No dudo al decir que siempre vi en ella a una mujer convincente, segura, culta y amorosa en su trato amable y respetuoso. Sabía escuchar y entendía a la perfección lo que representa el ejercicio del periodismo estando fuera de la tierra que lo vio nacer a uno. Su partida nos deja vacíos y con una de esas tristezas que no se quitan con el tiempo. El recuerdo de su sonrisa fresca y sus escritos aliviarán en algo el dolor de su partida.
Yolanda Vaccaro (Madrid, España)
Virginia, una de las personas de las que más he aprendido sobre la vida y sobre el periodismo. Una persona sumamente noble y leal con sus amigos y con quienes más necesitaban de su apoyo, con más ahínco, si cabe, con los más vulnerables en general o en algún momento de sus vidas. Virginia, muchísimas gracias por tu cariño, por tus sabios consejos, por las enseñanzas que me dejas y por tu generoso y entregado respaldo en momentos cruciales. Dejas un gran vacío en quienes tuvimos la suerte de conocerte. Sigues presente en nosotros. Un gran abrazo al cielo.

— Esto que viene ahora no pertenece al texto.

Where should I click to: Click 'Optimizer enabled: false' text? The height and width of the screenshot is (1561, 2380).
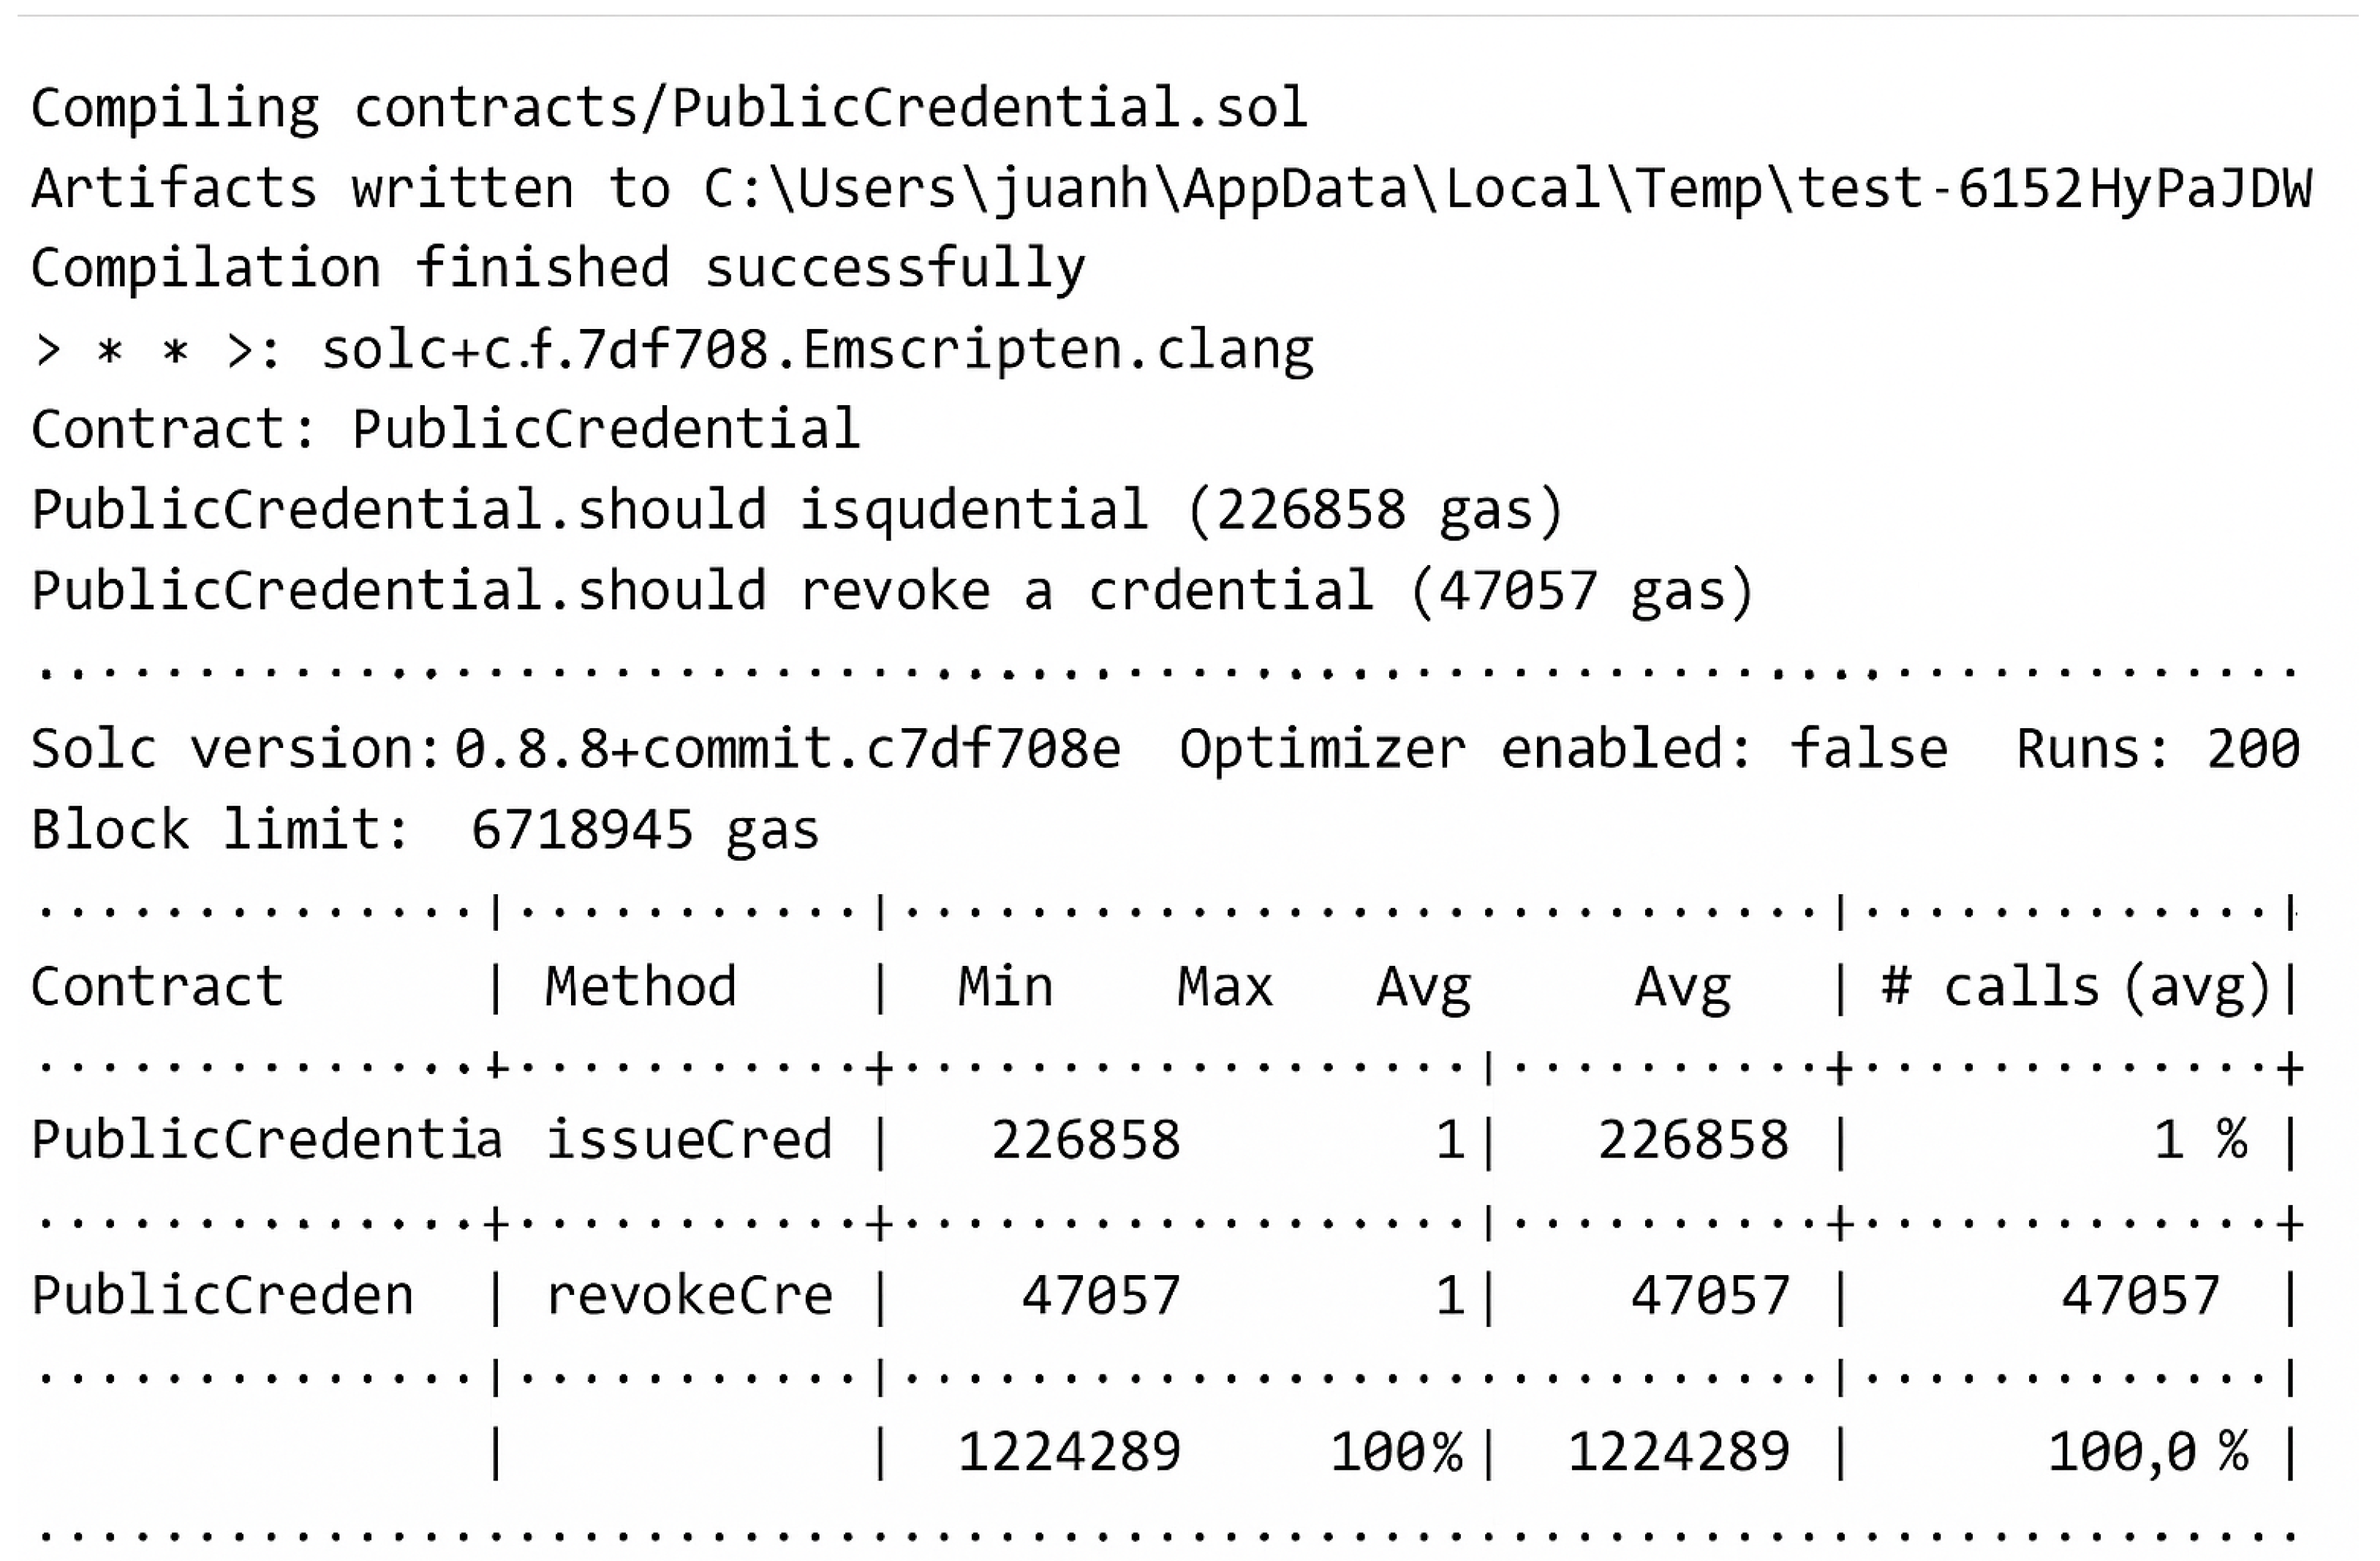(1564, 750)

Miguel Vivanco (Washington DC)
Conocí a Virginia en los albores de los años 80. Ambos nos iniciamos como practicantes en noticias locales del diario, pero al poco tiempo ella se convirtió en la corresponsal de El Comercio en París y yo hice lo propio en Washington DC. Después de una década, al regresar a Lima se convirtió en una jefa exigente, justa y honesta de la sección Mundo.

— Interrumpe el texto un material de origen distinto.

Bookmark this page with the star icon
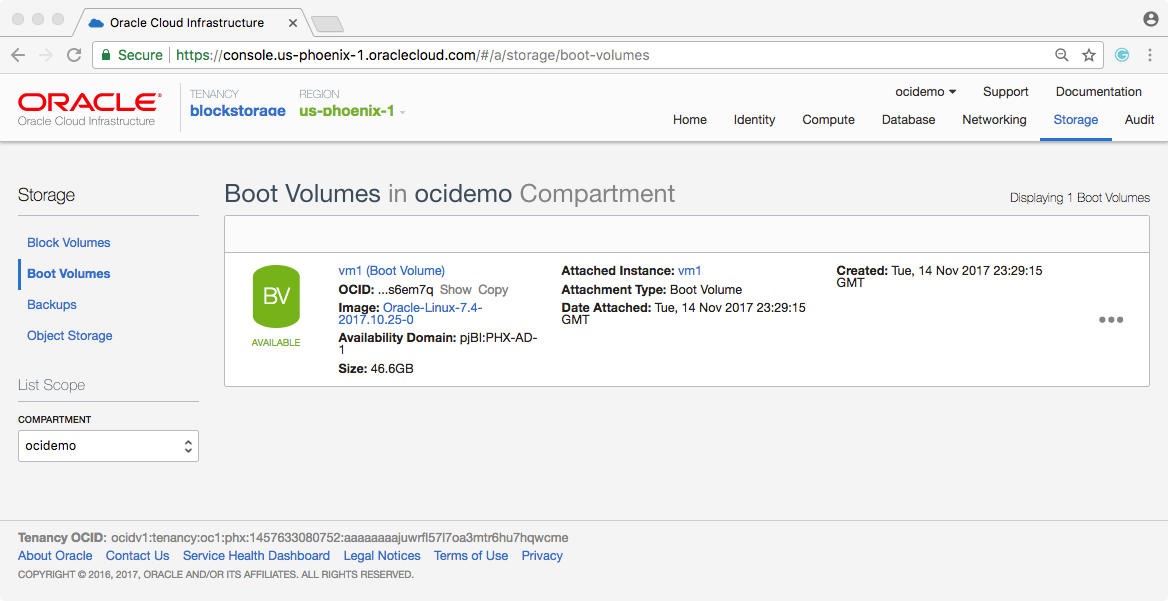 [1089, 56]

En 1998, semanas previas a la visita del general Barry McCaffrey al Perú, ocurrió un error involuntario en la Mesa de Edición en un titular de una de mis notas. Mientras en mi despacho se indicaba que el Comité de Relaciones Exteriores del Senado norteamericano calificaba de “poco confiable en la lucha contra las drogas” al asesor de inteligencia peruano Vladimiro Montesinos, el titular atribuía ese comentario al zar antidrogas de EEUU.
Mientras la Embajada de Estados Unidos en Lima solicitó una simple rectificación, Montesinos y el gobierno del entonces presidente Alberto Fujimori cuestionaban no solo mi credibilidad como corresponsal y pedían mi “cabeza”. Cuando todos los dedos acusadores apuntaban en mi contra, fue Virginia Rosas quien, en vez de sucumbir a las presiones políticas y diplomáticas, exigió a voz alzada una revisión exhaustiva de cada párrafo de mi nota hasta descubrir de donde se originó la confusión, evitando que me despidan injustamente. Así era ella.
No en vano a Virginia se le conocía como “la jefa”, mujer ejemplar, amiga entrañable y colega de verdad. Que su luz, al igual que su sonrisa, nunca se apaguen en los pasillos de la redacción. Hasta siempre.